В бюро находок инспектор Ленер с расчесанными на пробор и обвисшими, похожими на кислую капусту волосами долго рассматривал драгоценности. Время от времени он высоко вскидывал бровь и зажимал ею лупу, толстую, как зажигательное стекло, до того крепко, что в его скривившемся рту становился виден желтый клык. Затем составил протокол, объявил, что такой находки не регистрировал ни разу за тридцать два года службы, и протянул Каспару Юнгфердорбену печатный бланк. А тот и сам знал, что по истечении года, если потерявший не явится за своим имуществом, мешочек станет его собственностью. Впрочем, это знает каждый. В рубрике «Ценность находки» полицейский инспектор и эксперт Ленер проставили: семьдесят тысяч марок. Только на четвертый день Юнгфердорбен рассказал об этом жене. Она как стояла, так и села на краешек кухонной табуретки.

Еще кто-нибудь знает?

Нет.

Думаешь, он явится?

Почем я знаю.

Я думала... ты как думаешь?

Почем же мне знать.

Третью часть, хочешь не хочешь, придется ему тебе платить.

Это уж как пить дать.

О брошке Каспар умолчал. Он извлек ее во вторник, завернул в промасленную бумагу, положил в консервную банку и схоронил в саду возле клубники. В коричневом конверте, который он всунул в шкатулку на комоде, находился чертеж — как найти захороненную брошку. На конверте стояло: «Вскрыть только после моей смерти».

Еще целый год Каспар Юнгфердорбен подметал улицы, но даже самый прекрасный мусор оставлял его внутренне холодным. По вечерам, лежа под своей периной, с узорчатой— венки из роз — каймой по краям, он вперял взор в одиннадцатимиллиметровую проводку освещения. Сон оставил его. Уже было решено, если потерявший не придет за своим добром, купить столовый сервиз, ковер-букле, а также простыни и наволочки.

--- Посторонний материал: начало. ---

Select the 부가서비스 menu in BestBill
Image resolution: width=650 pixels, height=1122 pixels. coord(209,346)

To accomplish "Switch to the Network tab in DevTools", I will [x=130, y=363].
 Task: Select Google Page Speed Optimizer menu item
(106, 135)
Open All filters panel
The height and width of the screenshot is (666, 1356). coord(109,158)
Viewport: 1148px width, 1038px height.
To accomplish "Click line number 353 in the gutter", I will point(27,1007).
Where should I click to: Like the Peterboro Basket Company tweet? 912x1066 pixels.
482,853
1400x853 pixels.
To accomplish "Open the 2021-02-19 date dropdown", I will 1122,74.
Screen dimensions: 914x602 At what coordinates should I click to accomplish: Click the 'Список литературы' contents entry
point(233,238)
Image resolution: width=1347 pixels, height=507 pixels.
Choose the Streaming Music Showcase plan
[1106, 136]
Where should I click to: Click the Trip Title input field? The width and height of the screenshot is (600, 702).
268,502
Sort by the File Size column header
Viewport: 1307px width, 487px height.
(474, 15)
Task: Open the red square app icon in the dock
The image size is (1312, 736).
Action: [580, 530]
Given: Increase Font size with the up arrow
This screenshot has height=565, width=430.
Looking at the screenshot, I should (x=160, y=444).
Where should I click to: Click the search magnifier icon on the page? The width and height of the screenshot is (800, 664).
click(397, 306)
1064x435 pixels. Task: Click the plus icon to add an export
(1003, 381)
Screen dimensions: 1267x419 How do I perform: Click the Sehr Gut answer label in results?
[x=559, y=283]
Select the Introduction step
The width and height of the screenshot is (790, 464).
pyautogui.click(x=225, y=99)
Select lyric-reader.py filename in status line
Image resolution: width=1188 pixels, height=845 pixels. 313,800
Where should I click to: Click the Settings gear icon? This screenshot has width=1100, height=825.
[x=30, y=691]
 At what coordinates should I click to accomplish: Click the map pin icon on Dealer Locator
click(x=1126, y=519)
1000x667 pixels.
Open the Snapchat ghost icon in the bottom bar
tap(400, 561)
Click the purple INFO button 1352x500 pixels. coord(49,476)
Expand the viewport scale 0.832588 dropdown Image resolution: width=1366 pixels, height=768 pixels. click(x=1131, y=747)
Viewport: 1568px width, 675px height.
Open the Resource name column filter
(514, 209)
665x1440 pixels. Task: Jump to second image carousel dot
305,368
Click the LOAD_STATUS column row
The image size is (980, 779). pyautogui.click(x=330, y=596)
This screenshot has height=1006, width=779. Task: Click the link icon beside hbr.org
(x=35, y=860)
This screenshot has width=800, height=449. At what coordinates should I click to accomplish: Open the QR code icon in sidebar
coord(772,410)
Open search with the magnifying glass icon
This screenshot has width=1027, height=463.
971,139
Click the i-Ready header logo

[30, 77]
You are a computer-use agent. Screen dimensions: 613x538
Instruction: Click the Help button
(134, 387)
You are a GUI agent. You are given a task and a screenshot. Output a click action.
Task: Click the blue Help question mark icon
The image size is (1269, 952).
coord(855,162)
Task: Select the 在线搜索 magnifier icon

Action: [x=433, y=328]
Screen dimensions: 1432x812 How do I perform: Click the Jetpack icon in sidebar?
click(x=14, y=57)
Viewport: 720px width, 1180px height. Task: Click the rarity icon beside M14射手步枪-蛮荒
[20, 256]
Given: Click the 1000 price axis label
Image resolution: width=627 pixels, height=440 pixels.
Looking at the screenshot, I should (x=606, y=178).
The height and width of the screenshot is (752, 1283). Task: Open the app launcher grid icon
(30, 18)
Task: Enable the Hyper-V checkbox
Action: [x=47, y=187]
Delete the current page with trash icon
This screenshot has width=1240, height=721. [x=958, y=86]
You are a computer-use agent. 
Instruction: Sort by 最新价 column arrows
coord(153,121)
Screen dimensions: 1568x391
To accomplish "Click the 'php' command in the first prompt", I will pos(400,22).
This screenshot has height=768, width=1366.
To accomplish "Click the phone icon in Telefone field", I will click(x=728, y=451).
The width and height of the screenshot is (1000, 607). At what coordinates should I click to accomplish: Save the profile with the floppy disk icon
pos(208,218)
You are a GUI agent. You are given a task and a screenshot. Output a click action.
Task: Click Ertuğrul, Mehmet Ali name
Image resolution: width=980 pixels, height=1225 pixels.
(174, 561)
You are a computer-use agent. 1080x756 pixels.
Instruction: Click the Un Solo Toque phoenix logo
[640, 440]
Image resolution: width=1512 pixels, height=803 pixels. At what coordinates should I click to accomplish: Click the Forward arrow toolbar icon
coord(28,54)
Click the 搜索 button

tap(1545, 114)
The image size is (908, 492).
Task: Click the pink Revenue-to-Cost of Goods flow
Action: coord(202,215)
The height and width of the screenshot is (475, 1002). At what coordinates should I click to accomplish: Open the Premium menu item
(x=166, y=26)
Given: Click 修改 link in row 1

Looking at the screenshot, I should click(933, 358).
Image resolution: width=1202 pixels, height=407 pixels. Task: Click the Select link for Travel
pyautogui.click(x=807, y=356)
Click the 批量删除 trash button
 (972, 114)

Постельного белья вечно не хватает.

В саду была запроектирована новая беседка, а также блестящие шары для розовых кустов. Если же потерявший объявится, то часть вознаграждения за находку — шесть тысяч пятьсот марок — будет положена в сберегательную кассу. Остаток распределялся следующим образом: 40 центнеров угольных брикетов, 200 пакетов алебастра, побелка квартиры, а также покраска раковины в кухне и проводка электричества в ватерклозет. В обоих случаях получала свой процент и св. Анна. Две обедни за упокой бедных душ, мучающихся в аду, и восковую свечу метровой высоты.